3.3 The thirty-second system for managing tardies and misdirected attention
Originally posted January 22, 2006
I thought my tardy policy would create order. It was clear, and I would be consistent about enforcing it. If you weren’t in your seat when the bell finished ringing, you were tardy. First tardy of the quarter meant a warning. Second tardy — a fifteen minute detention. Third tardy — a phone call home. And on the fourth tardy of the quarter, school rules dictated that the administration would become involved. Surely, I thought, the policy would encourage students to begin class on time and in a calm fashion.
It turned out I was completely wrong.
Instead of signaling quiet, the bell was a trigger for chaos. Some students would hear it and dive toward a desk, pushing aside smaller classmates. Amid the confusion, I would hear loud exclamations, “*@#%! I thought I had time to sharpen my pencil before the bell rang!” Also, once a student realized that the ringing had stopped, there was no more incentive to take a seat with any degree of efficiency. “Mrs. Smith is already marking me tardy,” a student would think. “I might as well finish my conversation with Amanda before settling in for the day.”
Something had to change. We had to begin class promptly, but this wasn’t working. The chaos stirred up in our first five seconds set a horrible tone for the rest of the day. What could I do to get us off on the right foot as we began our class experience? I wanted the bell to signify the beginning of order. How could I use it to inspire both punctuality and civil behavior? My current policy had turned it into a starting gun, signaling an out-of-control, two-second race.
Time to settle in
A good solution would require my students to maintain their “I must get there” mentality while introducing the idea that “I can behave civilly and still get there on time.” Perhaps the best way to achieve both goals was to alter the bell’s meaning for my students. Maybe the bell could serve as a thirty-second warning. When my students heard it, they would also hear me begin a countdown.
There’s the bell. In thirty seconds, I expect you to be seated. Once seated, you should read and follow the instructions that are written on the board. We’re at twenty seconds now…now down to ten…in five seconds everyone should be reading the instructions…two…one…and now, if you are not seated and focused, your tardy will be marked down.

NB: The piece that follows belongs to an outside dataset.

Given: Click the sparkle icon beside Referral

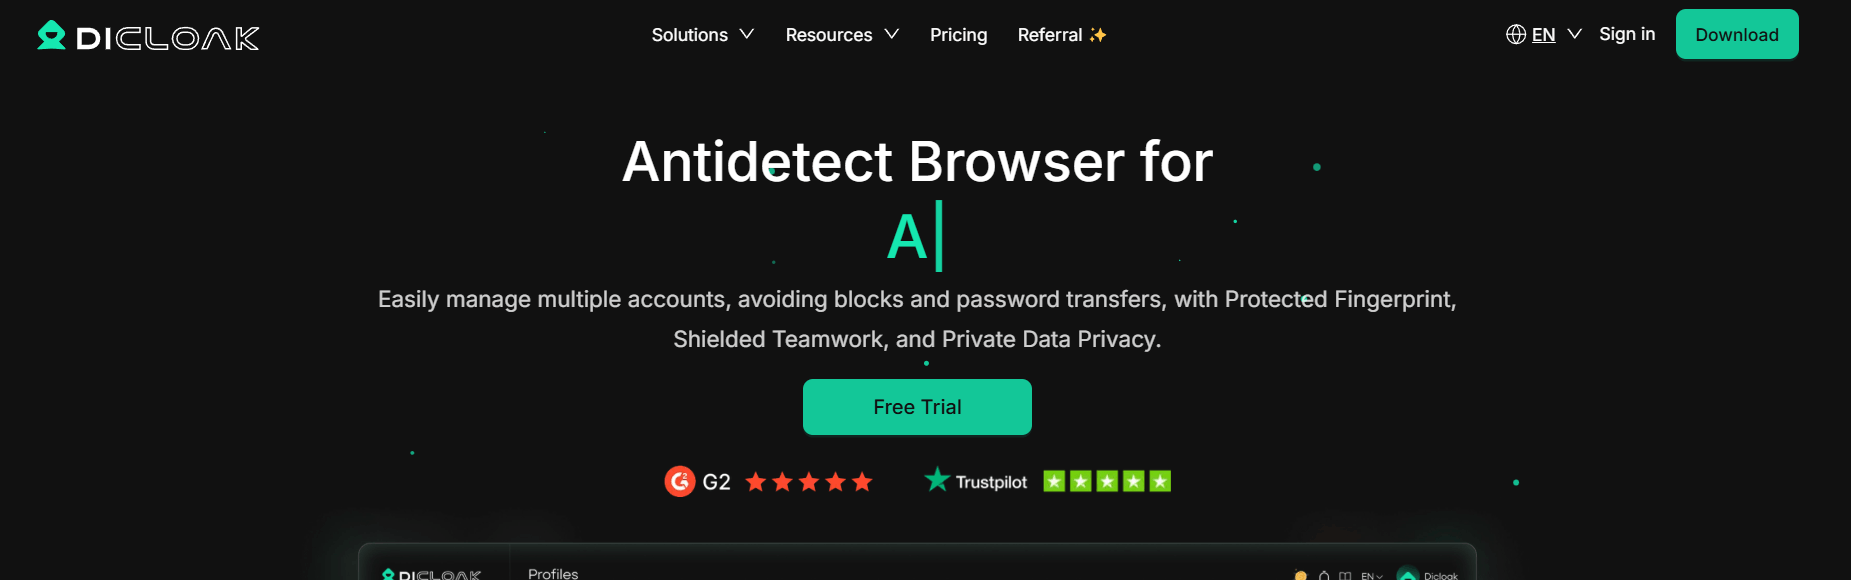Looking at the screenshot, I should (x=1098, y=35).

When introducing the idea to my students, I told them the extra thirty seconds of “settling-in” time was part of an exchange I was offering. They could have that extra time to get to their seats and get started. In return, I expected them to be completely focused when that thirty-second count wound down.
The difference in my room was remarkable. Instead of catching students off guard and inspiring mass panic, the bell became a force that moved students into their desks. My willingness to invest thirty seconds in the new approach actually saved us time on a daily basis. Under the previous system, it had taken us several minutes to recover from the chaos created by the bell.

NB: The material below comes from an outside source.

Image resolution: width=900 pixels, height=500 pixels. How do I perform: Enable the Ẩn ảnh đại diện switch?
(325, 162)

Countdowns for classroom management
The countdown method was so effective that I began using it to manage other moments in my classroom. Whenever I needed students’ attention, I would give them a set time to conclude their current activities.
I realize that you are all working on your essays, but in thirty seconds I’m going to need your attention. Finish up the sentence you’re writing and then please focus on me.
In thirty seconds, I’m going to give your group its next set of instructions. Finish what you’re saying now or make a note of what you need to continue discussing. You can return to that topic once we’ve gone over a few points as a class.
All of a sudden, instead of writing and whispering while I was giving essential instructions, my students had time to quickly finish a thought or activity then turn their attention to me. At its most fundamental level, it was a response to respect. I was giving them a few seconds to bring an idea or statement to conclusion. Most would do so, then focus on me.
Of course, no system is perfect. I still have students who receive tardies on a regular basis, and I still have a few who want to continue talking to group members when I need them to listen to me. However, there is a critical mass of students who will follow instructions when they feel respected and when those instructions are reasonable, and that critical mass can have a powerful impact on the rest of the group.
So consider providing your students with a little time to transition into quiet attention. You may find that those few seconds are easily recovered through improved productivity, and that even a small investment of time can lead to a new atmosphere of calm and respect. In my room, the countdown approach has made for smoother starts and much more effective transitions. This has enhanced both our classroom environment and my students’ performance. It has also made classroom management more manageable for me.